In the last lesson, we mapped out the big picture: four critical dimensions for evaluating agentic systems — task performance, system performance, security & robustness, and ethics & alignment.
Now comes the practical question:
How exactly do we run those evaluations?
What tools do we use?
Who (or what) decides if the output is “good”?
How do we catch mistakes — or prevent them in the first place?
That’s where evaluation methods come in.
This lesson is your toolkit: seven proven techniques that help you assess whether your AI is behaving intelligently, efficiently, and safely — not just in demos, but in the wild.

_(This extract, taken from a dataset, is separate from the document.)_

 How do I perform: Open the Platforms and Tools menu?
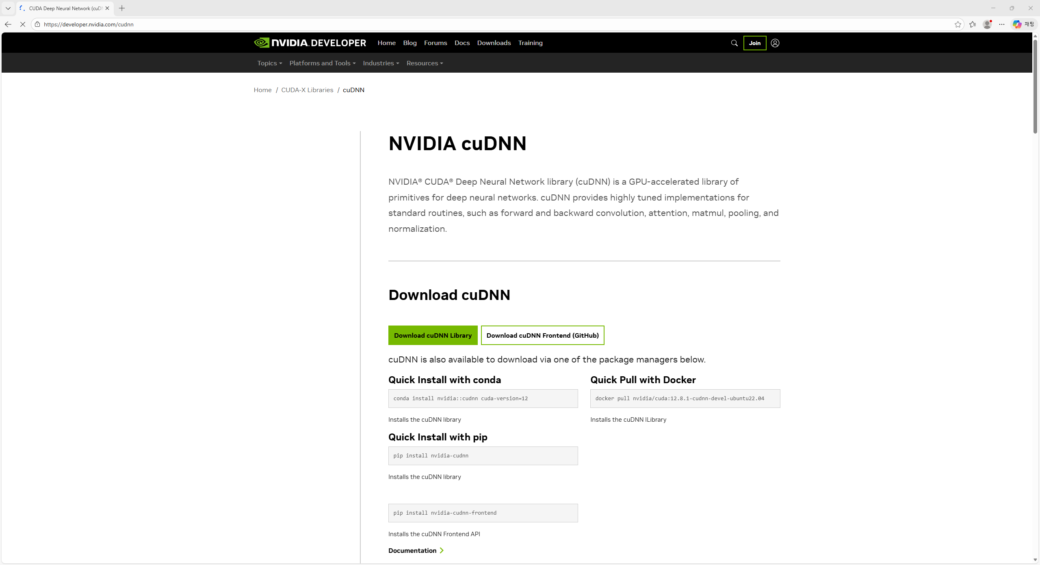pyautogui.click(x=322, y=63)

We’ll walk through each method, explain where it fits in the overall evaluation landscape, and help you start thinking like a system builder — someone who knows not just how to build agents, but how to hold them accountable.

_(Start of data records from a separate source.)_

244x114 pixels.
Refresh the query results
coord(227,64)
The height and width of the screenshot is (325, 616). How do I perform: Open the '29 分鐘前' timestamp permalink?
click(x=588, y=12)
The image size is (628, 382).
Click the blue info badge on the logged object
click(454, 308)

Some evaluation techniques are fast, repeatable, and easy to plug into your dev workflow. Others require human judgment — for scoring, reviewing, or challenging your system in creative ways.

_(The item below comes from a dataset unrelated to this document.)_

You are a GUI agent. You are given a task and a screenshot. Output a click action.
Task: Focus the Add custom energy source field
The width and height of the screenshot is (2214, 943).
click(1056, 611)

So before we dive in, let’s organize your evaluation toolkit around one key question:
Can this method be fully automated, or does it require a human in the loop?
We’ll start with methods that scale easily — ones you can run in CI pipelines or as part of automated test loops. Then we’ll shift to techniques that rely on human insight, care, and sometimes confrontation.
Here’s the plan:
These methods can be run without direct human involvement once they’re configured — ideal for large-scale evaluation, debugging, and regression testing.
These methods rely on human input — to annotate, assess, or adversarially probe agent behavior. They’re essential for catching subtle failures and ensuring systems behave responsibly.
For each method, we’ll cover:
Let’s start with the techniques that can be automated.
Why ask humans to review every response when you can have an LLM do it?
This method uses an LLM — often a stronger one compared to one you are using in your task — to score, compare, or critique outputs. You can prompt it to evaluate for relevance, correctness, tone, completeness, even step-by-step reasoning quality.
For example, if your agent generates multiple answers to the same question, you can ask an LLM to pick the best one. Or, if you’re debugging hallucinations, you can use it to flag when answers are unsupported by context.
It’s not perfect — and it sometimes mirrors the biases or blind spots of the model itself. But it’s fast, scalable, and surprisingly effective when designed well.
This is the backbone of many modern eval loops, including tools like RAGAS and DeepEval (which we’ll explore later this week).
Sometimes, you don’t need an opinion — you just need a fact. Did the agent return valid JSON? Did it call the expected tool with the right arguments? Did the chain follow the expected steps?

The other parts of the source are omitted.